Oí a los que consideran que tener las alas sin atar a las alas de otro es ser
libre. También están los que creen que por no tener vicios, gozan de la más
bella libertad. Pero no sólo los he oído: también los he visto. Al observarlos,
noté cierto andar pesado en los tobillos, algo asomaba, ¡era una cadena! ¡Una
bola siendo arrastrada por una cadena!
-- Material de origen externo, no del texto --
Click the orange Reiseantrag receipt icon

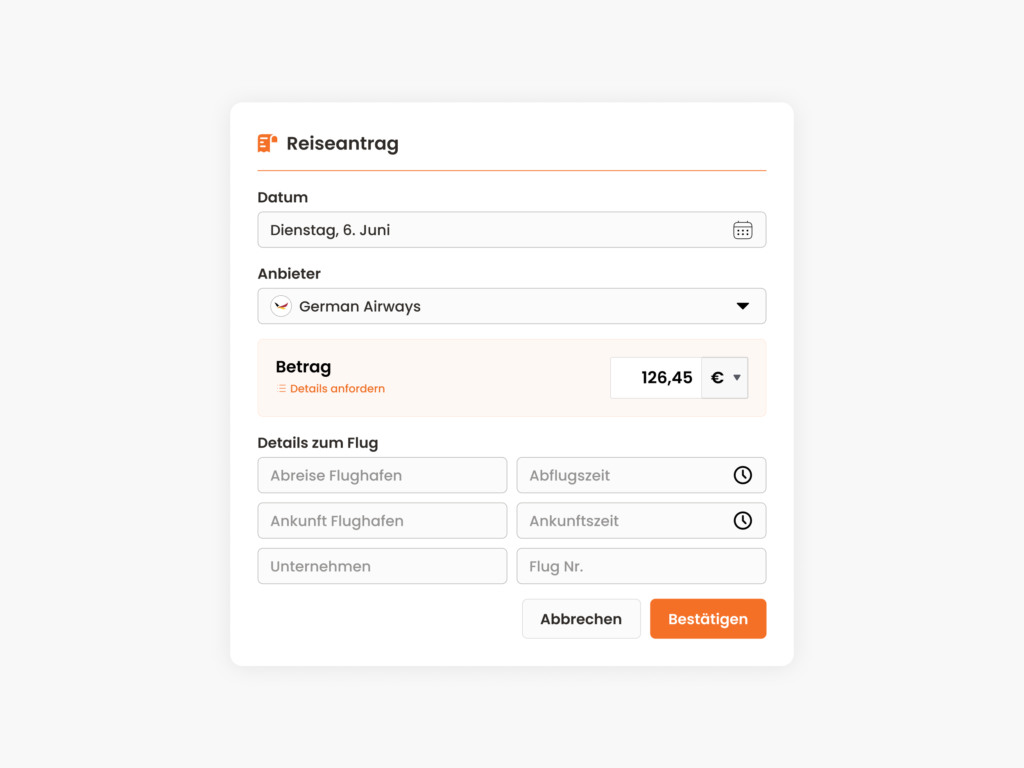[x=267, y=143]

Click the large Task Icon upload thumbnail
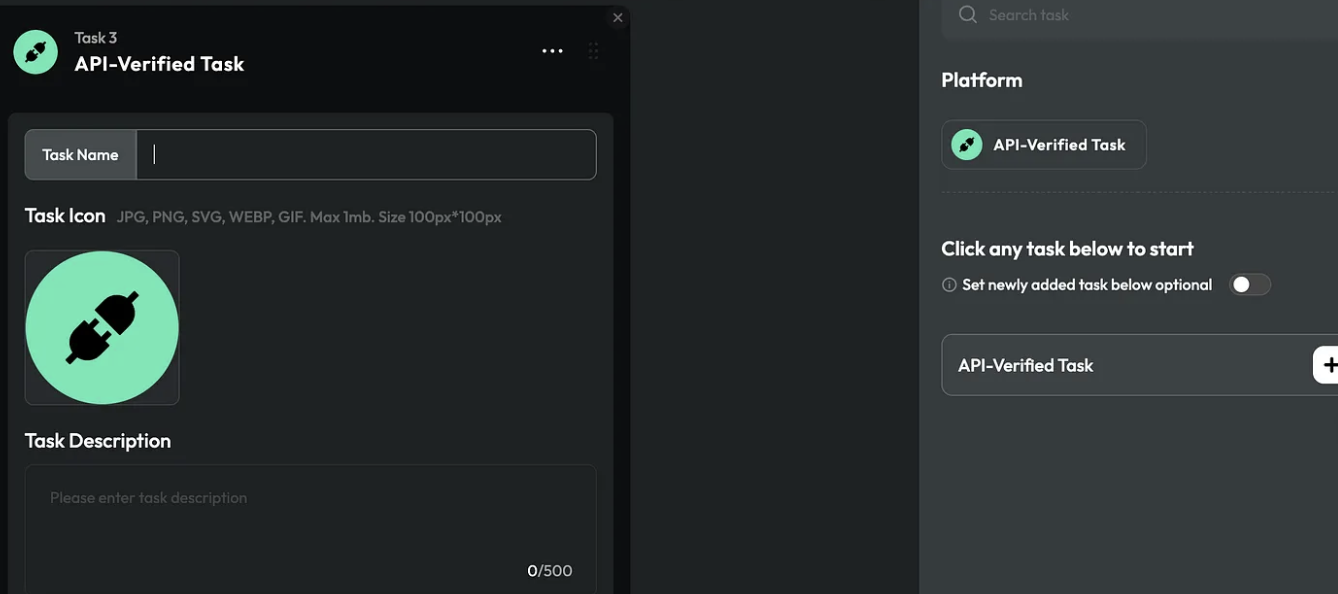(x=102, y=328)
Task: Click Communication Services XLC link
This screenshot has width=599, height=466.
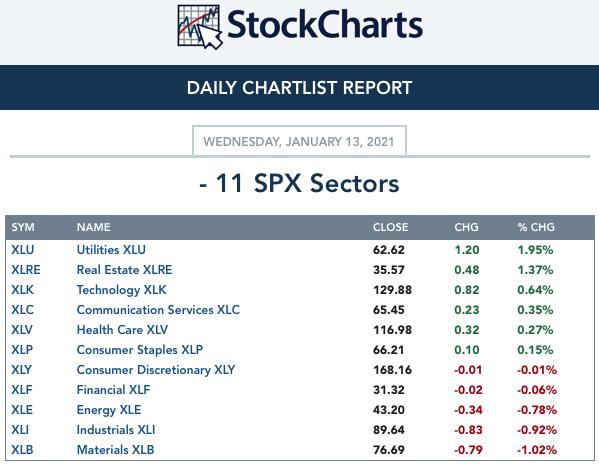Action: (x=158, y=310)
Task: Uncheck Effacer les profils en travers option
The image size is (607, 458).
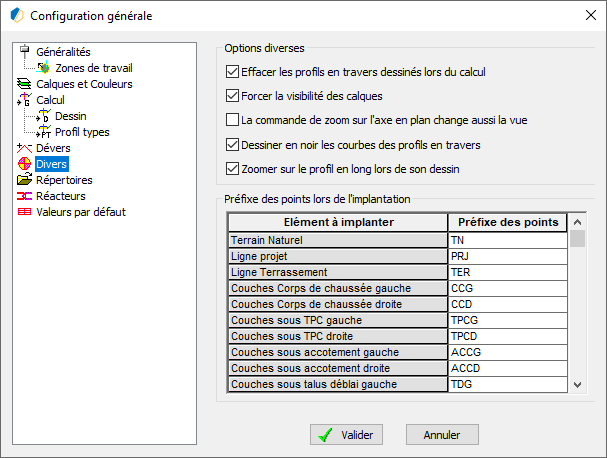Action: (232, 72)
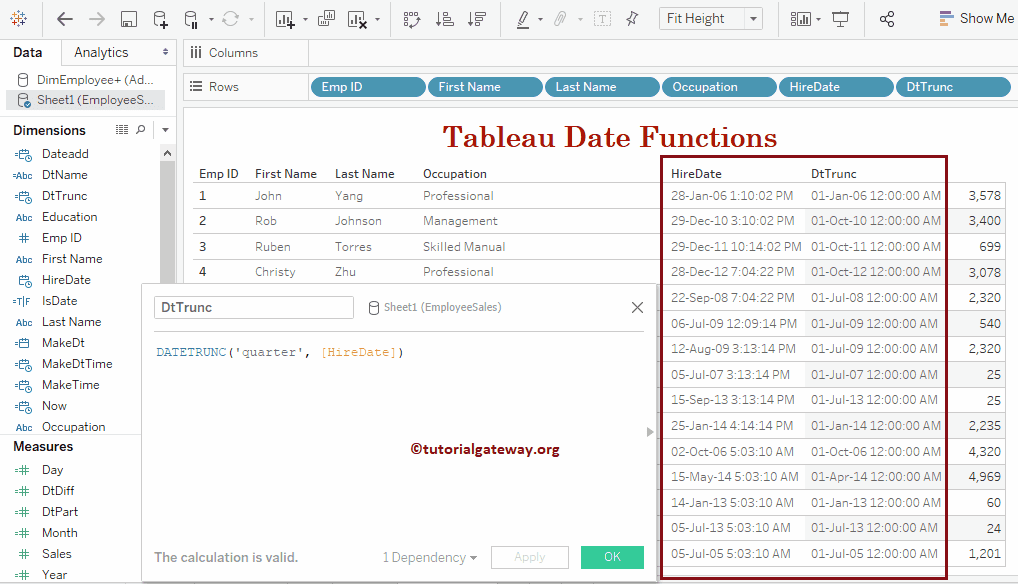Add a New Data Source
1018x584 pixels.
159,17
Al espantarme en la contradicción, miré
mi propio pie. ¡También una cadena asomaba desde el ruedo de mis pantalones!
Tengo un vicio, sí. Soy presa del tabaco. Quien tenga un vicio tiene una jaula.
Hoy, como nunca, al escribir estas líneas, sentí el peso del daño hecho a mis
pulmones. Prendí un cigarrillo y lamenté el acto. Sentí que no estaba haciendo
otra cosa más que tomar mis propios órganos y, como si fueran de papel, prender
fuego el extremo más bajo. Cuando uno de los libres del Norte me dijo que no
caminara a su lado por las calles de su barrio, supe que su jaula tenía nombre
de mujer. Cuando uno de los libres del Sur me dijo que prefería conversar antes
que amarme el cuerpo, supe que su jaula tenía nombre de prejuicio. Cuando él,
mi salvaje amor torpe, dijo que vendría a compartir el sueño y, una vez más, no
vino, supe que mi jaula tenía nombre de varón. Soy la persona más libre que
conozco y, sin embargo, duermo refugiada en más de una celda. Oíd, mortales, el
murmullo secreto: prisión, prisión, prisión.